Just remember that the devotion and companionship comes with time and care. Sometimes it takes three or four years before you find yourself with a real golden retriever instead of a energizer bunny x land shark. The dog you get is what you put into it with careful training, companionship, patience, and love.


----------



## Luci (May 26, 2009)

Megora said:


> Just remember that the devotion and companionship comes with time and care. Sometimes it takes three or four years before you find yourself with a real golden retriever instead of a energizer bunny x land shark. The dog you get is what you put into it with careful training, companionship, patience, and love.


 
But it all pays off in the end if you do those things and it's so rewarding to know that the amazing dog you have is a result of your time and efforts!


----------



## Adriennelane (Feb 13, 2008)

I've seen ads for "breeders" who breed the mixes, but wouldn't recommend them. Look on petfinder.com.


----------



## GoldenMum (Mar 15, 2010)

Look into rescue please...there is a beautiful redhead in a Tennessee shelter who desperately needs a family.......look in the rescue cases section here...I have two Goldies and two Redheads...they are all fantastic pups...good luck!


----------



## Augustus McCrae's Mom (Aug 14, 2007)

KaptainFantastiK said:


> we have made calls and inquiries across the country and locally, it has been fun and we are SO excited!


If you're looking across the country, please don't choose someone who 'ships' their dogs to you!

Good luck with your search. You've come to the right place for advice


----------



## boomers_dawn (Sep 20, 2009)

I think the idea of checking Petfinder or rescues is good, also maybe try contacting the Irish Setter rescues and Golden rescues in the New England area to see if they have any Golden or Irish mixes, they are easy to find with a Google search online. Lots of times I notice the Golden rescues have Golden mixes, I'm sure the Irish rescues get the same. 

I hope you find the perfect dog who needs a home no matter where you find them! Good luck.


----------



## KaptainFantastiK (Dec 14, 2010)

we are exploring rescues in our search as well. 

In principle we would prefer that however having a dog with some known heritage and access to feedback from owners who have acquired their pups from a potential breeder has some merit. 

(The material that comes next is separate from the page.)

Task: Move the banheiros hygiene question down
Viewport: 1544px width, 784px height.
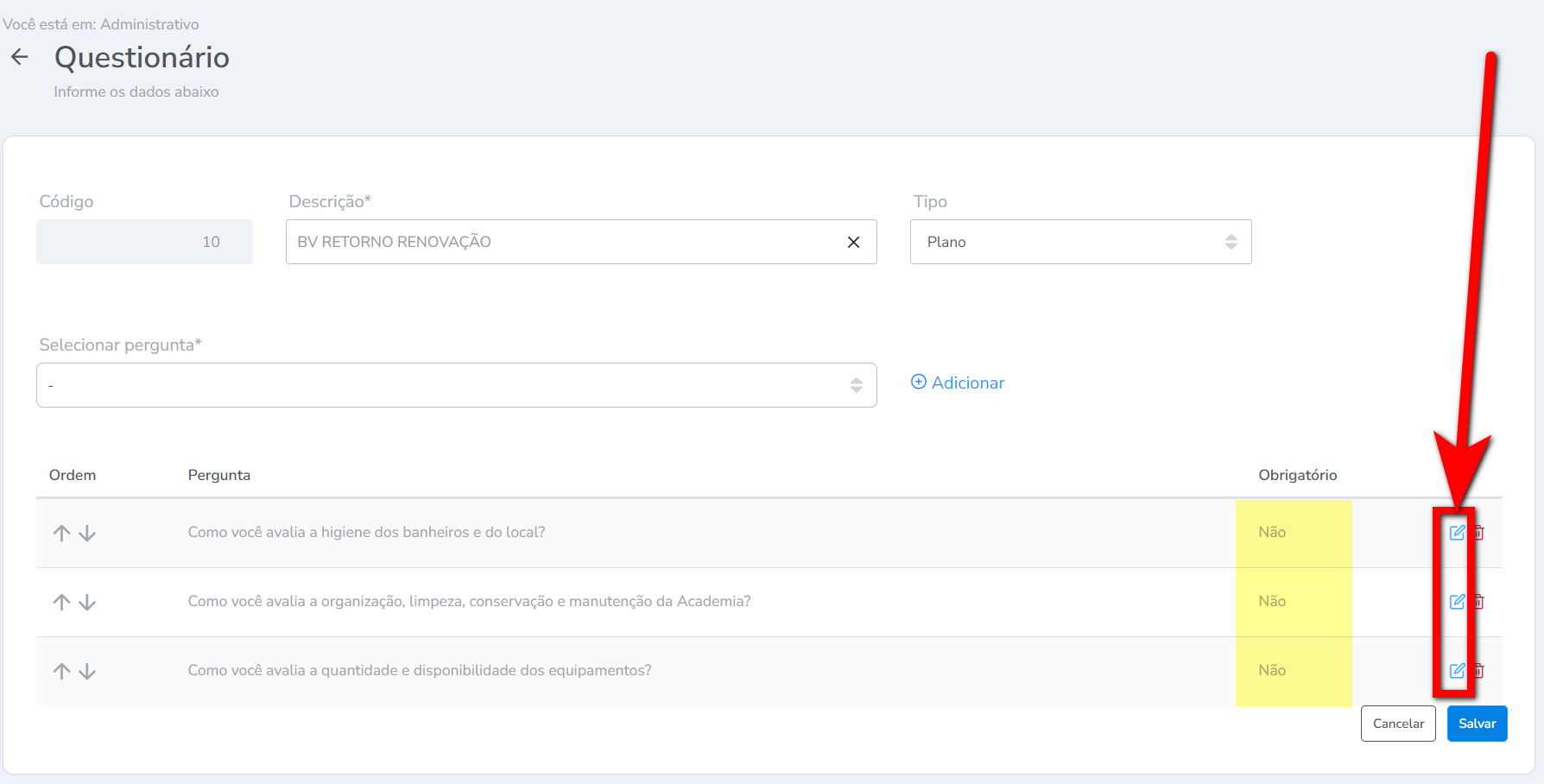Action: 87,533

Then again I have never bought a dog for that kind of money or from a breeder and all the dogs we have had have been wonderful and lived long hearty lives 

So there are considerations in both regards. Only this time we have our daughter to consider 

There is a heartbreaking amount of dogs that need good homes but Goldies rank #3 in the bite rankings, which is a compelling thought. Certainly their popularity contributes to that

So we are doing our homework with diligence 

again, many thanks for the encouraging remarks and warm welcomes! There is a wealth of info and support here which we have found to be incredibly helpful and a great insight . . . lots of wisdom, sweetness, and good intentions


----------



## Megora (Jun 7, 2010)

> There is a heartbreaking amount of dogs that need good homes but Goldies rank #3 in the bite rankings, which is a compelling thought. Certainly their popularity contributes to that


Could be poor breeding.... but I kinda think it's because most inexperienced owners are told to go with golden retrievers, and some people think that they are getting a dog that is naturally good natured and ideal for families. 

The problem is that they are intelligent dogs and if you go with a puppy you will find yourself with a little monster if you do not nip the unwanted behaviors in the bud early on. 

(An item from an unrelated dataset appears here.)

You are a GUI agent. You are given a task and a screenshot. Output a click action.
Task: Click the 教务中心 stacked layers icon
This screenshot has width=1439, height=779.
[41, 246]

Either that or you have people who assume their child is safe to be left unmonitored with a young dog. So, the child is allowed to hang on the dog, pull the dog, hit the dog, kick the dog, sit on the dog which could cause defensive behavior from the dog. 

The same is true when you have people who buy dogs for their children to train. Which is fine with some responsible and mature kids (the 4H types), but not all of them. In most cases, the kids get bored and either mistreat the dogs or ignore them. And the dog starts growling and nipping and learns to snarl. 

Other dog bites happen when strangers rush up to greet an untrained or unsocialized golden because they think all goldens are love bears.

Goldens are good natured and sweet dogs, but they get ruined just like any other breed with lack of training and when circumstances pile up. 

^ The above is a worst case scenario, of course.


----------



## booklady (Mar 3, 2009)

Plus, goldens are very, very popular. With the shear numbers of them, the bite count looks high but the percentage of goldens who bite is probably lower.


----------



## Braccarius (Sep 8, 2008)

The dog most likely to bite you is a dachsund with 1 in 4 having bitten someone. The thing about bite statistics is that they are exceptionally skewed for quite a few reasons. 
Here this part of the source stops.